### PROBLEM DESCRIPTION
Rewrite only the items from the line that has "18 (100, 779)" through the line that has "Секреты Фэн-Шуй (18, 523)", replacing "Лунный календарь" with "Календарь Луны" and leaving everything else unchanged.

### EXTRACTED RECORDS
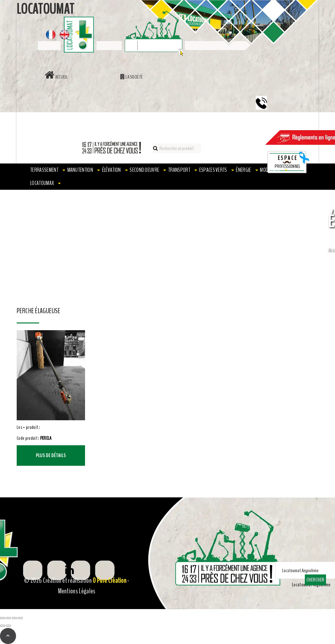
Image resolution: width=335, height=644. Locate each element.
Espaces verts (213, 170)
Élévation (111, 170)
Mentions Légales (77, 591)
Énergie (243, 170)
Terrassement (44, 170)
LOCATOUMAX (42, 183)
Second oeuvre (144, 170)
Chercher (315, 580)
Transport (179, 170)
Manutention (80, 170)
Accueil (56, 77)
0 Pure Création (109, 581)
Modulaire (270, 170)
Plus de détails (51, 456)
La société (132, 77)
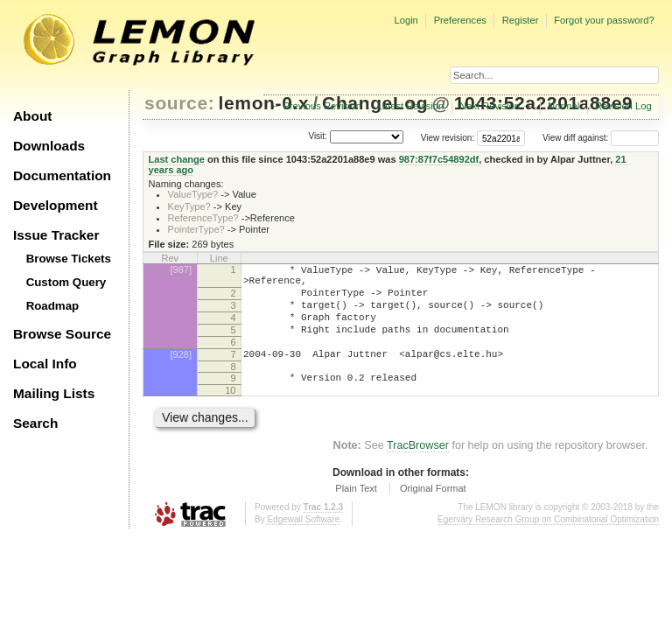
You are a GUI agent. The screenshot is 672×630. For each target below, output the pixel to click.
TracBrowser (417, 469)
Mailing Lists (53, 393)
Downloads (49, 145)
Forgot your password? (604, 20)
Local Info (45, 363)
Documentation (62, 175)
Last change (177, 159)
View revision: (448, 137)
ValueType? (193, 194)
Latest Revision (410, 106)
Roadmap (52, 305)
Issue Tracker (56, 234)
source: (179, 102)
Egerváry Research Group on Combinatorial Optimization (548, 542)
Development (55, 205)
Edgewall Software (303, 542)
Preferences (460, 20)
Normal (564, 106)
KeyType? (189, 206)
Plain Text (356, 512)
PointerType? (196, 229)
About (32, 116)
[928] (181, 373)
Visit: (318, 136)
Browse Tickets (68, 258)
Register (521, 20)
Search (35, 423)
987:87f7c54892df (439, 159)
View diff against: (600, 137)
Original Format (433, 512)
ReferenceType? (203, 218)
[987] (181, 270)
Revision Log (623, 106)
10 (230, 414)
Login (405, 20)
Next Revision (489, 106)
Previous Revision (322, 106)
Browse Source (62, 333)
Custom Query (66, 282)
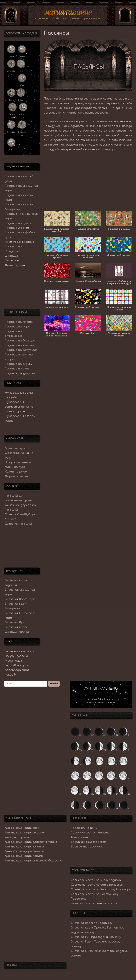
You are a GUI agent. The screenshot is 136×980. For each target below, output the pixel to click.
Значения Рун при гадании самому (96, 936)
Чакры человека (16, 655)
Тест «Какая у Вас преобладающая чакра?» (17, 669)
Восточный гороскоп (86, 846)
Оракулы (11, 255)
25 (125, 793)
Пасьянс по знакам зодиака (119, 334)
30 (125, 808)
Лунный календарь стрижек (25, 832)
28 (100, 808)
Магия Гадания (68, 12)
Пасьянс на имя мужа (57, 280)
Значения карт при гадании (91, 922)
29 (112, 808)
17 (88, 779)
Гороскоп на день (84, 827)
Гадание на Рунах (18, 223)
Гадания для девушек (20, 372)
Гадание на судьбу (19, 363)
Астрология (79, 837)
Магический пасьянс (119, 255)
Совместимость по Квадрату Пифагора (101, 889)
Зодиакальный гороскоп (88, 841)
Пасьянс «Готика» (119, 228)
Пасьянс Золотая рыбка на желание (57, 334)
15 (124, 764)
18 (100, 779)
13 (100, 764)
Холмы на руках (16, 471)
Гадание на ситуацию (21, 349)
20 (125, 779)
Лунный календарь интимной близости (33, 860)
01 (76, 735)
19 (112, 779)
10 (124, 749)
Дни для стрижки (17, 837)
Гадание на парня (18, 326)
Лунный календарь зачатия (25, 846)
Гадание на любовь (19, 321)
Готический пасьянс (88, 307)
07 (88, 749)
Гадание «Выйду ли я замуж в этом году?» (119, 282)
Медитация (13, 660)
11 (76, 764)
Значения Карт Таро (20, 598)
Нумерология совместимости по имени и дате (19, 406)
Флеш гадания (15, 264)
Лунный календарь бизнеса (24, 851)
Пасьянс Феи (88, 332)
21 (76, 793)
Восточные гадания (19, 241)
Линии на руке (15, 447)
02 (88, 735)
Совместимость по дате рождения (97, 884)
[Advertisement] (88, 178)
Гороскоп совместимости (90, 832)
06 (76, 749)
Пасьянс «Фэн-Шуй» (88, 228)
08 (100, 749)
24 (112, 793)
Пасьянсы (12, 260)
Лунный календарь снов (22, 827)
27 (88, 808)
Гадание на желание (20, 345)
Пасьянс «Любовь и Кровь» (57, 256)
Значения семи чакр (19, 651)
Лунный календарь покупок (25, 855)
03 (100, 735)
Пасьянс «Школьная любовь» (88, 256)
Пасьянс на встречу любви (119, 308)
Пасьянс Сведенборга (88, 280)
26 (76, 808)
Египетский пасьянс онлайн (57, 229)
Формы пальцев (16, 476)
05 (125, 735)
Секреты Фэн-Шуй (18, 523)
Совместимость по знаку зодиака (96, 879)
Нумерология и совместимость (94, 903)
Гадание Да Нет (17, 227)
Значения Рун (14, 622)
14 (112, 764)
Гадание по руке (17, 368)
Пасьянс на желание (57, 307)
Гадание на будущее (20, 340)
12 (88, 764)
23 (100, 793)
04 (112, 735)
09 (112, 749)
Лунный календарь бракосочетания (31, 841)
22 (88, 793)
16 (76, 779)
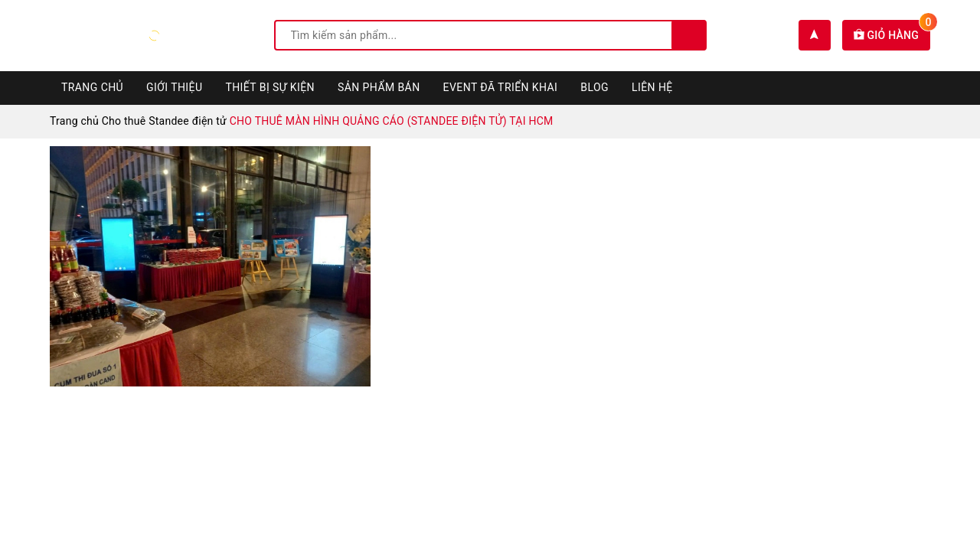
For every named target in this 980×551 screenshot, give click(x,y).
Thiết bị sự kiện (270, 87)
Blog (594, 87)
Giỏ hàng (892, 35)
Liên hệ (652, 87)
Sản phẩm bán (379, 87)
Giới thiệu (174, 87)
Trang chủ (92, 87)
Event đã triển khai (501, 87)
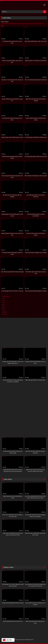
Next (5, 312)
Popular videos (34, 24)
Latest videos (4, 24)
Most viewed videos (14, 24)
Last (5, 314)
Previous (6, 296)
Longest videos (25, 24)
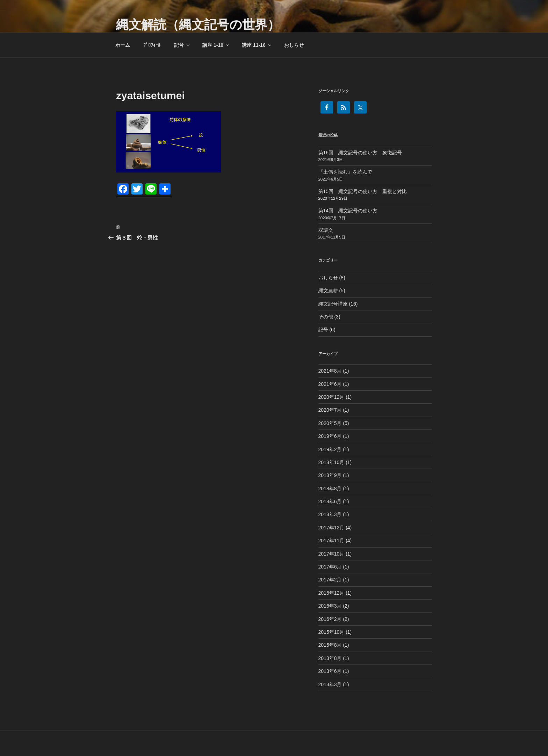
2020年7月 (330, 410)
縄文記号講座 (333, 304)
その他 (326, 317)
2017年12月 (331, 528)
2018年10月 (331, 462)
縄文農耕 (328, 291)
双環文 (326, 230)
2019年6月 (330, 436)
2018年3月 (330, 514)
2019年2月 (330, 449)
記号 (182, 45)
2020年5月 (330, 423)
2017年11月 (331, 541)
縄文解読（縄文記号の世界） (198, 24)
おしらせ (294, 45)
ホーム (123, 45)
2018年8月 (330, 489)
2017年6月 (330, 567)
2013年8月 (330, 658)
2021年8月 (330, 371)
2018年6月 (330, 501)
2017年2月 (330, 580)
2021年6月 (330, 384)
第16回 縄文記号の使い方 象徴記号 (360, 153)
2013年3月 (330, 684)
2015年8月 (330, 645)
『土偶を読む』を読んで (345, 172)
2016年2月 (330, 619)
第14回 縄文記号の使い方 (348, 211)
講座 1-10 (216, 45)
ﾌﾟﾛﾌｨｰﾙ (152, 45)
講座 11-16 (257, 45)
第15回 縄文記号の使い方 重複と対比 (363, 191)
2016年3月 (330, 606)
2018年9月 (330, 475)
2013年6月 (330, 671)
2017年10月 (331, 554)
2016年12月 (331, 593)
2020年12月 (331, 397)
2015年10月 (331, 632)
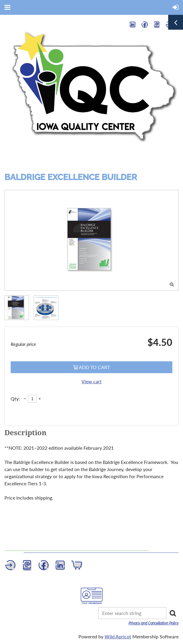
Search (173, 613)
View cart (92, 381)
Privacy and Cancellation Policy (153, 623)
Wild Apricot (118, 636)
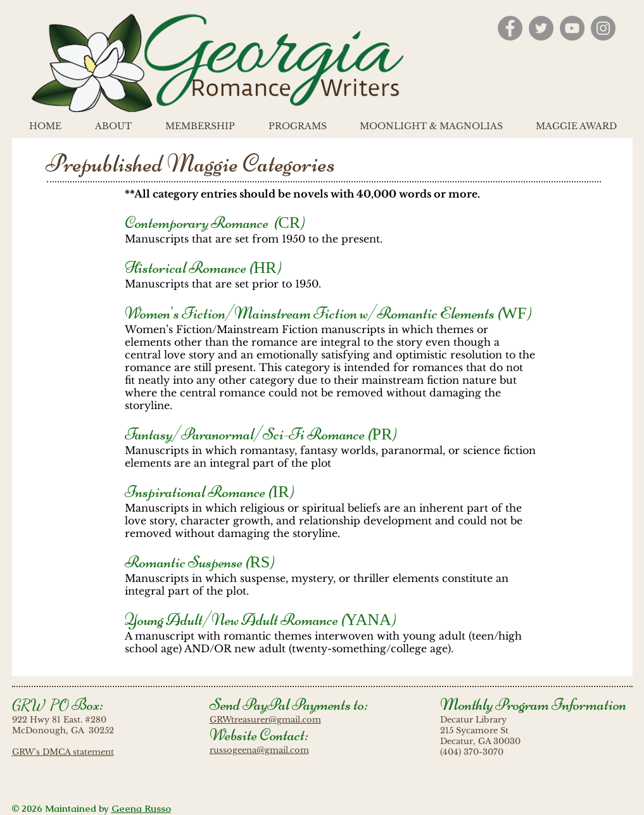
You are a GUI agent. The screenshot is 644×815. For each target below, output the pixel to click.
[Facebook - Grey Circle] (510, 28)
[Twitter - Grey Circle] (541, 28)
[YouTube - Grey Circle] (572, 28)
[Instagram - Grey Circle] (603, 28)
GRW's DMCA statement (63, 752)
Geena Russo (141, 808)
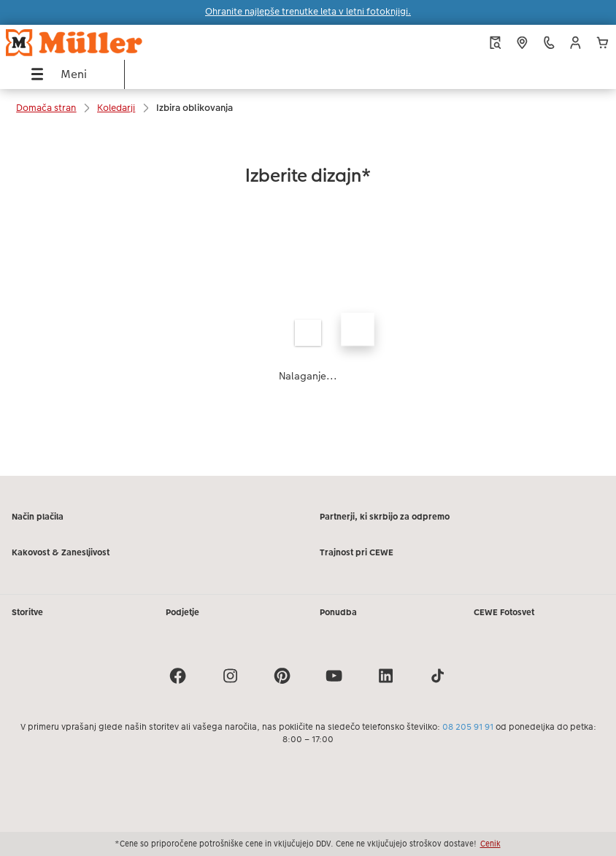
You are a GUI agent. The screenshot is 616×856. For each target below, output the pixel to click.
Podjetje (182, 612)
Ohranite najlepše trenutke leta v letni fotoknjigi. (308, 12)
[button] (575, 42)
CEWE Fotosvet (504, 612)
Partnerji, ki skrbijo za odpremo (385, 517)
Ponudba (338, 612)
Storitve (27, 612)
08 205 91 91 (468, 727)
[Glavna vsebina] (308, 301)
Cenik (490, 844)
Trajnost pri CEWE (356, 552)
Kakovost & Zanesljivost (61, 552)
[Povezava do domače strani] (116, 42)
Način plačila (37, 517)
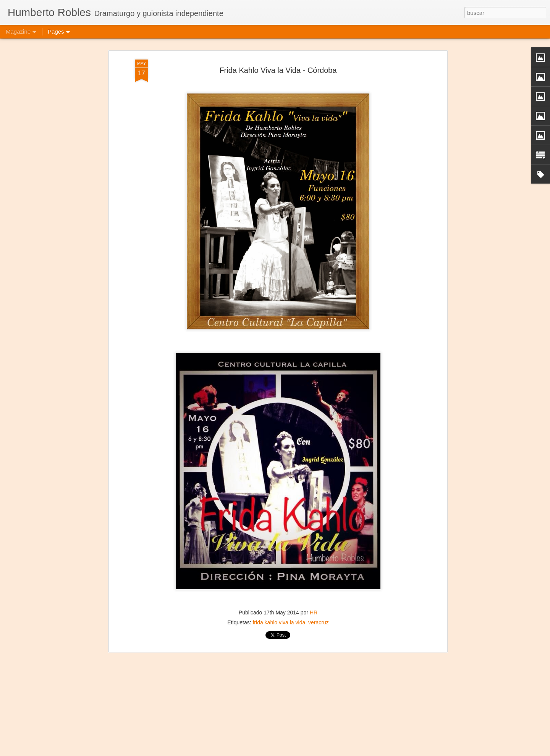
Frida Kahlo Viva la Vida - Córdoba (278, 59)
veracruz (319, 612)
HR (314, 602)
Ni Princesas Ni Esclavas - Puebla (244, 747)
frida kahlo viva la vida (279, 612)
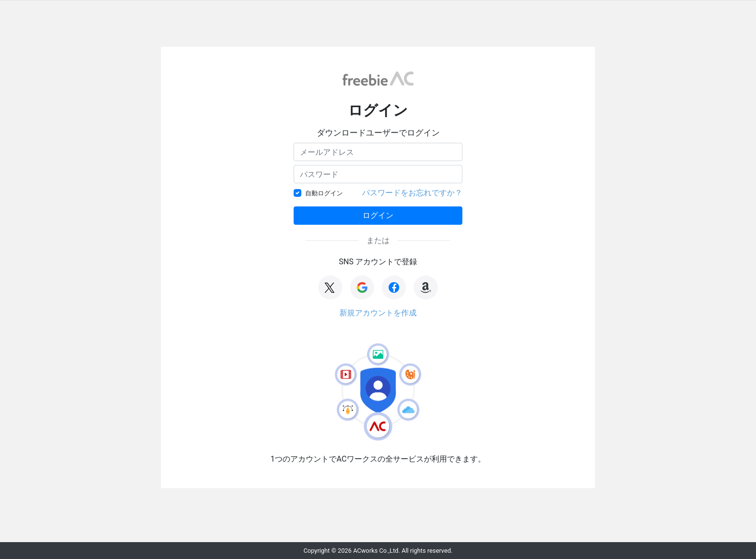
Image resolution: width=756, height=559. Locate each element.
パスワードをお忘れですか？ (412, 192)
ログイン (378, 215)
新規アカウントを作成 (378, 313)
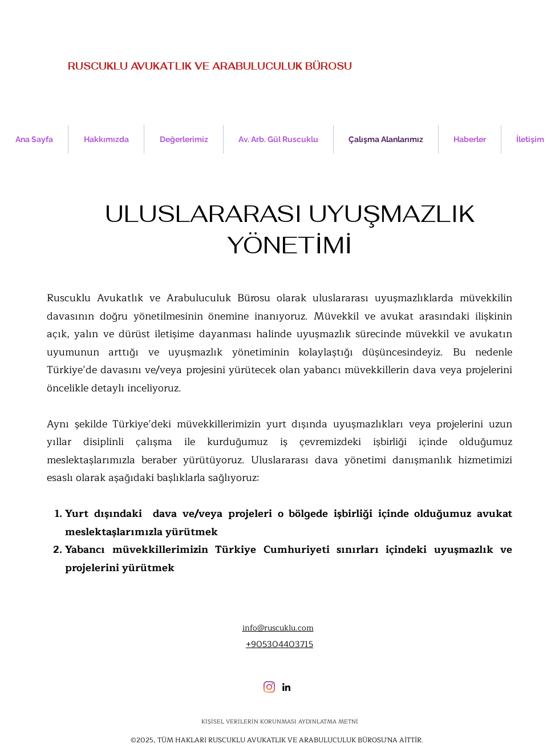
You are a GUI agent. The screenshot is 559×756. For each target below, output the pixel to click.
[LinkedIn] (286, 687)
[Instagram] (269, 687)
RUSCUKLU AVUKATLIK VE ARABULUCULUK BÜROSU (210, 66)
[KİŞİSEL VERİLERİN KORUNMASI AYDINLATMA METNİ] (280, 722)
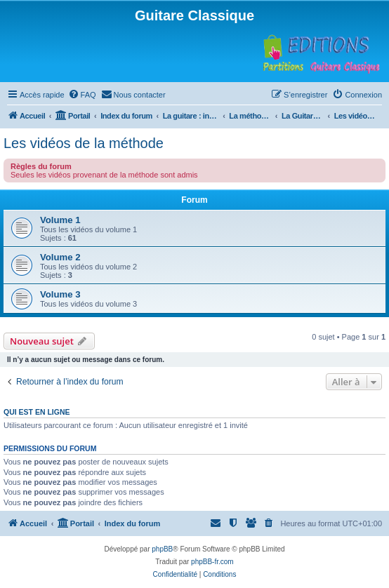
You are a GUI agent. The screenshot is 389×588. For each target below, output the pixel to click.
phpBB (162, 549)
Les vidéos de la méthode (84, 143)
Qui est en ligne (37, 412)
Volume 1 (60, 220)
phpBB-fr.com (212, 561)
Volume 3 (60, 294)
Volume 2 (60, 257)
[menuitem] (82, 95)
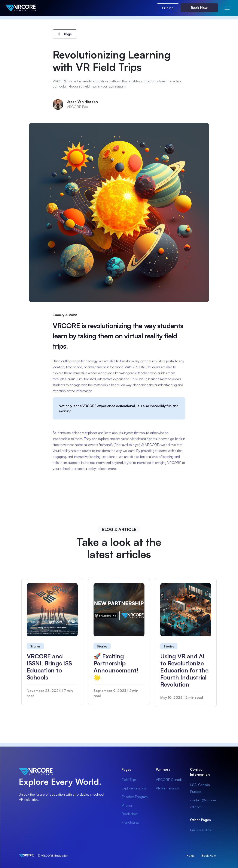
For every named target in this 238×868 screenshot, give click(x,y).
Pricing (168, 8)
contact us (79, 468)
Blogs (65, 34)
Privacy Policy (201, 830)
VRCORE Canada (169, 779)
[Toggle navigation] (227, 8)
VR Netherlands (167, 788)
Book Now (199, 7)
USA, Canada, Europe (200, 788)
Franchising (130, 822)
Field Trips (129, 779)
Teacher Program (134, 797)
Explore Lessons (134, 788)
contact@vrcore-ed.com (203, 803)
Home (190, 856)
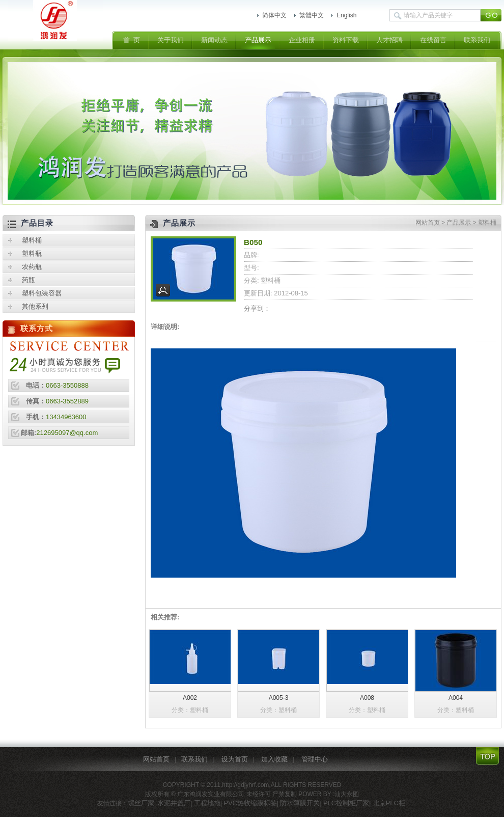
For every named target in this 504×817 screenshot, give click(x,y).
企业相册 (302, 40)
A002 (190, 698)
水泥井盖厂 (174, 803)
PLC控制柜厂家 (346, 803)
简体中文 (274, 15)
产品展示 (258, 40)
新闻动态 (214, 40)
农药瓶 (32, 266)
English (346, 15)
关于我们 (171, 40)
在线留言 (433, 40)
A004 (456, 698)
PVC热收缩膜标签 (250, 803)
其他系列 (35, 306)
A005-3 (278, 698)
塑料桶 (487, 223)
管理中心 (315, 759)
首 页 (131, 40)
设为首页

### RESULT FOR THIS EXERCISE
18 (100, 779)
13 (100, 764)
Холмы на руках (16, 471)
Гадание на ситуацию (21, 349)
20 (125, 779)
Календарь Луны интимной близости (33, 860)
01 (76, 735)
19 (112, 779)
10 (124, 749)
Дни для стрижки (17, 837)
Гадание на парня (18, 326)
Календарь Луны зачатия (25, 846)
Гадание на любовь (19, 321)
Готический пасьянс (88, 307)
07 (88, 749)
Гадание «Выйду ли я замуж в этом году?» (119, 282)
Медитация (13, 660)
11 (76, 764)
Значения Карт Таро (20, 598)
Нумерология совместимости по имени и дате (19, 406)
Флеш гадания (15, 264)
Календарь Луны бизнеса (24, 851)
Пасьянс Феи (88, 332)
21 (76, 793)
Восточные гадания (19, 241)
Линии на руке (15, 447)
02 (88, 735)
Совместимость по дате рождения (97, 884)
[Advertisement] (88, 178)
Гороскоп совместимости (90, 832)
06 (76, 749)
Пасьянс «Фэн-Шуй» (88, 228)
08 (100, 749)
24 (112, 793)
Пасьянсы (12, 260)
Календарь Луны снов (22, 827)
27 (88, 808)
Гадание на желание (20, 345)
Пасьянс «Любовь и Кровь» (57, 256)
Значения семи чакр (19, 651)
Календарь Луны покупок (25, 855)
03 (100, 735)
Пасьянс «Школьная любовь» (88, 256)
Пасьянс на встречу любви (119, 308)
Пасьянс Сведенборга (88, 280)
26 (76, 808)
Египетский пасьянс онлайн (57, 229)
Формы пальцев (16, 476)
05 (125, 735)
Секреты Фэн-Шуй (18, 523)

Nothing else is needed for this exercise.